━━━━━ DATA PROVIDED ━━━━━

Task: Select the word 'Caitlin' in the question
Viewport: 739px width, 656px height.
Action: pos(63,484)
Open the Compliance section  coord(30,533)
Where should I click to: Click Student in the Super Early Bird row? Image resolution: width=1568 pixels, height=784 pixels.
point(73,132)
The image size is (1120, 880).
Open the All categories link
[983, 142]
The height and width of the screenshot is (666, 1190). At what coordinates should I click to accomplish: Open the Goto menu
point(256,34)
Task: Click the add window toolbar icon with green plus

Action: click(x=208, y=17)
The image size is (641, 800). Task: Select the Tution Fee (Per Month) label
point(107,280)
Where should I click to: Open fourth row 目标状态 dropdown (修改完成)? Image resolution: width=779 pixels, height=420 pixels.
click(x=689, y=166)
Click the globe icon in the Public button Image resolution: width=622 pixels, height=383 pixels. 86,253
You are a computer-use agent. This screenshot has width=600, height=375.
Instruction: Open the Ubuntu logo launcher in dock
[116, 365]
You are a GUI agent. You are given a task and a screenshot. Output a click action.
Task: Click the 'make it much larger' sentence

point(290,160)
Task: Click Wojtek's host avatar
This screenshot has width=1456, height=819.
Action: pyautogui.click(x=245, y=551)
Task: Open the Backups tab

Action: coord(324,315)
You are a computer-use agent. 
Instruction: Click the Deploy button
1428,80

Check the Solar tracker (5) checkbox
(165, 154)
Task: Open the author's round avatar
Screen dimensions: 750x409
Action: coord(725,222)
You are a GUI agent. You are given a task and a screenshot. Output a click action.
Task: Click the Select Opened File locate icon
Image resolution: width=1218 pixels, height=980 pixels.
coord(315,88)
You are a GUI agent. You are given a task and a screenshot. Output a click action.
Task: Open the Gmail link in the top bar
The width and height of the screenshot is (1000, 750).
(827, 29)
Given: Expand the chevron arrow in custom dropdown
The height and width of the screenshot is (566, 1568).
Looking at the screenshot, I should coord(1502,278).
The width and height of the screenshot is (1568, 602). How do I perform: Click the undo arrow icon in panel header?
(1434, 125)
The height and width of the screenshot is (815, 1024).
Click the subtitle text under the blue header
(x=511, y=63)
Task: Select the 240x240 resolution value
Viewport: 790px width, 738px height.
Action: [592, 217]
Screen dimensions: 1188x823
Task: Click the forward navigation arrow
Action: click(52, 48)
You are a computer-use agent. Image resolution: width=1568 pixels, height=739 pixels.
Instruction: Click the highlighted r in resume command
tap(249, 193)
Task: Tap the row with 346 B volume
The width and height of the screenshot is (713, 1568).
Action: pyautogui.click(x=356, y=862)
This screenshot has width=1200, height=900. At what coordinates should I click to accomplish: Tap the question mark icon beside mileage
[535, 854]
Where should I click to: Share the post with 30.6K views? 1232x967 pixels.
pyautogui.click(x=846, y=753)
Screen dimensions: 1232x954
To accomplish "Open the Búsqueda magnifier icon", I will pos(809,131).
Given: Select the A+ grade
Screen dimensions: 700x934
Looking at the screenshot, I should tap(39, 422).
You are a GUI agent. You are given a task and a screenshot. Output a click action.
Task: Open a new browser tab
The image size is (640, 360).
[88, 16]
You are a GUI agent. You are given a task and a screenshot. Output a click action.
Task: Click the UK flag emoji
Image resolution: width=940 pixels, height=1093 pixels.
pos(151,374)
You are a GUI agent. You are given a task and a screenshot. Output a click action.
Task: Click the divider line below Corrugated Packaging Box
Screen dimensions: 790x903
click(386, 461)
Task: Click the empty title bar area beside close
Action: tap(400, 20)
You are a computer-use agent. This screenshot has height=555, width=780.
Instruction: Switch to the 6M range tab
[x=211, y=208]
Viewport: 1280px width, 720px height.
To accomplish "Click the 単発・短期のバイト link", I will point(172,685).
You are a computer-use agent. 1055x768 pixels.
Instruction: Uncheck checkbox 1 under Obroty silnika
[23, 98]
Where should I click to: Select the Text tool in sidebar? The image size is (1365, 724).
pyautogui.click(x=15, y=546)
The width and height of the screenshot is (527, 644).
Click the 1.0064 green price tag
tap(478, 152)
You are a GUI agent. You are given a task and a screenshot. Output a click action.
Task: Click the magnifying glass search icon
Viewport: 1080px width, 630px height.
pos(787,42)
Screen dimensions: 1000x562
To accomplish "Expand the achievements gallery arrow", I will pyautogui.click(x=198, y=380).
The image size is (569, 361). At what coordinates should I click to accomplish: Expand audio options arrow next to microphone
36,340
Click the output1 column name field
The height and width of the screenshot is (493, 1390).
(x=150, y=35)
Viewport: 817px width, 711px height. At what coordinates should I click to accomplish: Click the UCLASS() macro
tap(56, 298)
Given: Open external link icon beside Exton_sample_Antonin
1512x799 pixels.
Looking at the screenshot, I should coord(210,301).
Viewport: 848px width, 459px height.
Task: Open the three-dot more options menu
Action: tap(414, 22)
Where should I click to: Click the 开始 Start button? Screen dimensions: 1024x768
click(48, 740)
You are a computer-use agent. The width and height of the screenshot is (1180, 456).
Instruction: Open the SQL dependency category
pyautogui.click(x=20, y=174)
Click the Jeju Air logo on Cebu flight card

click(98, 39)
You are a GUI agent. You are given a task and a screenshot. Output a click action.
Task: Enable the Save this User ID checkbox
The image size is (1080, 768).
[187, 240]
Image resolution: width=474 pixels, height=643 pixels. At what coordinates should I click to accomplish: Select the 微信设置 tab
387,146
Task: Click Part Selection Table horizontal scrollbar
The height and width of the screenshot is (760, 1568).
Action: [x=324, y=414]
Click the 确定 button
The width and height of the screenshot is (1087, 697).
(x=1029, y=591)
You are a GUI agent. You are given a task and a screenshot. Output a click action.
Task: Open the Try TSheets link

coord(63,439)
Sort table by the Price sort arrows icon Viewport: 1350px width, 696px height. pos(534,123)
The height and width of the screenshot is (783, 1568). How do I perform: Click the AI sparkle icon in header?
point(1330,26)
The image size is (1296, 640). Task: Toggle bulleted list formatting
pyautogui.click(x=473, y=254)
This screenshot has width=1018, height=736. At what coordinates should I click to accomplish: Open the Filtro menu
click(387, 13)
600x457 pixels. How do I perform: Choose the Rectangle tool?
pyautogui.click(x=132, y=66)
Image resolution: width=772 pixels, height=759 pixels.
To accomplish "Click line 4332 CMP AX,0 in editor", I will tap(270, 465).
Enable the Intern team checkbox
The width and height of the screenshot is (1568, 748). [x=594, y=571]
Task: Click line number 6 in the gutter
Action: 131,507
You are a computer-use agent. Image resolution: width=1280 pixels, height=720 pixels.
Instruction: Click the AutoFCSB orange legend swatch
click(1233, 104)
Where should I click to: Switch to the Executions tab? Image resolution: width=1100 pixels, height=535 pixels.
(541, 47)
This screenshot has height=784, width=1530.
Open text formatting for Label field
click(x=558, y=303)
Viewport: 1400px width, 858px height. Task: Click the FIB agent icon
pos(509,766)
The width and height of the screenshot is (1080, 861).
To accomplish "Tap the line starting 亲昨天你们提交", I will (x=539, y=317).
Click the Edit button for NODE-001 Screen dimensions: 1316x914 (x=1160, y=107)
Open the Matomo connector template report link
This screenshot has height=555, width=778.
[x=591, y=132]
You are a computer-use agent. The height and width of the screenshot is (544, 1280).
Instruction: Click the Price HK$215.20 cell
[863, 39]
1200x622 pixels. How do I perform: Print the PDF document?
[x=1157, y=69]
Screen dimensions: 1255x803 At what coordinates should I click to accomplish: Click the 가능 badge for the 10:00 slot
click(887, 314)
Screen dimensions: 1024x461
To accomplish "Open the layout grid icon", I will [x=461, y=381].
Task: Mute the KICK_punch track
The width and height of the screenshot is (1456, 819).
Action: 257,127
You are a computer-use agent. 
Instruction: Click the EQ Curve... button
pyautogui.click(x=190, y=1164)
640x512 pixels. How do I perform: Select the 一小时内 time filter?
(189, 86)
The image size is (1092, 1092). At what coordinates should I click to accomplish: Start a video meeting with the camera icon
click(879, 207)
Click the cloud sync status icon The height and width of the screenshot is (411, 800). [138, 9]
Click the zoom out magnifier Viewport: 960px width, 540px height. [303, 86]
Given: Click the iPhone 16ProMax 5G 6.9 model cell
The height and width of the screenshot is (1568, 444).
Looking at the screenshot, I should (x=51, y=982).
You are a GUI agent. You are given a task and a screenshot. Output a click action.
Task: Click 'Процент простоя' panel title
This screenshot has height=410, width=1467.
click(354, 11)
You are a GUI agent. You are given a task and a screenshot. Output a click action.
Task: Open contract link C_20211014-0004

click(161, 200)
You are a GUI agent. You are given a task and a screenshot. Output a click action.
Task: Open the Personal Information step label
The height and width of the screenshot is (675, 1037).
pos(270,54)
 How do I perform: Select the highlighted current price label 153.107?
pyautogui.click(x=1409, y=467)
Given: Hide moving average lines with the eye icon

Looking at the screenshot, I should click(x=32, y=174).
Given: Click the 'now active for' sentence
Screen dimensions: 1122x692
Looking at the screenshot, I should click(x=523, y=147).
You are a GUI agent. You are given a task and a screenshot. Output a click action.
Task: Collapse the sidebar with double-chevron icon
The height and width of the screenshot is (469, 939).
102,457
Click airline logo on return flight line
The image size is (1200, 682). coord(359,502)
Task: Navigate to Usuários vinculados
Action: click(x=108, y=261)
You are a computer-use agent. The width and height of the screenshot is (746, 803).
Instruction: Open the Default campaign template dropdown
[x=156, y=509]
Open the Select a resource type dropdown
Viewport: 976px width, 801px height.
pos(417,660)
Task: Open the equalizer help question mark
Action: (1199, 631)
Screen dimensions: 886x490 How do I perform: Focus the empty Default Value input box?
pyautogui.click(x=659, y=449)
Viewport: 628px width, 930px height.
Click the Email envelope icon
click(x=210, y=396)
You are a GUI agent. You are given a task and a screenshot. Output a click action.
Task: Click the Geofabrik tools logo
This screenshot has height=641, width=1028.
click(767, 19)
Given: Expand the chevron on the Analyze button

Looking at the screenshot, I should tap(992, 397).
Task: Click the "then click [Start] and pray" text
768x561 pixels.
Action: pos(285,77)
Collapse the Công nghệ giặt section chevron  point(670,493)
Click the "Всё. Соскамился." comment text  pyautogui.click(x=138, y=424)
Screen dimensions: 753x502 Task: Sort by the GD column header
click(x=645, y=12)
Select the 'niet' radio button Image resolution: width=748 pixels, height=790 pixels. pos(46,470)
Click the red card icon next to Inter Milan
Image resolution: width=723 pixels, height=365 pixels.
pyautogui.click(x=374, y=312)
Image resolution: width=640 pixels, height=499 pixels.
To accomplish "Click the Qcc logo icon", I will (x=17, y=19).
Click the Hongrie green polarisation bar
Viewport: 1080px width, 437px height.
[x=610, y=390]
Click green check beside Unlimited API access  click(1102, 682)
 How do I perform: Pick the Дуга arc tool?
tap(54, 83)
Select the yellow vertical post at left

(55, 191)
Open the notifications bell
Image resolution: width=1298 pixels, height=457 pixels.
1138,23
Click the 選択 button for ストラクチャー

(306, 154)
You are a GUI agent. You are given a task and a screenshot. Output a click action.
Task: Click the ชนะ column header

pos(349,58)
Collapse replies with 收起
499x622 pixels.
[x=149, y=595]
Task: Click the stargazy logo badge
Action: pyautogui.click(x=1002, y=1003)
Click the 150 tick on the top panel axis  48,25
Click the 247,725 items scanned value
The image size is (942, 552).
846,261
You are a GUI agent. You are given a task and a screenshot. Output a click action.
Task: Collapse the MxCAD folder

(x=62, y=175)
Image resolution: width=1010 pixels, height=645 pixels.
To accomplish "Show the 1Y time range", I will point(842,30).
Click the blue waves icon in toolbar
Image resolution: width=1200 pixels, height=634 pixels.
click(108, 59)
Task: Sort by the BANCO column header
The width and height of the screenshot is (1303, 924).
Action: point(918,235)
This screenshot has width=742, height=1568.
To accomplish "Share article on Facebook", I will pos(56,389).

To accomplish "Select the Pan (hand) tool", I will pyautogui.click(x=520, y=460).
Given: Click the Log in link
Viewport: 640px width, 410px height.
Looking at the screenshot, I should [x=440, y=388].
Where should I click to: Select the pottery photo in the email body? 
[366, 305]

━━━━━

Could you copy every line from the records that has "avatar" in it?

Task: Click Wojtek's host avatar
Task: Open the author's round avatar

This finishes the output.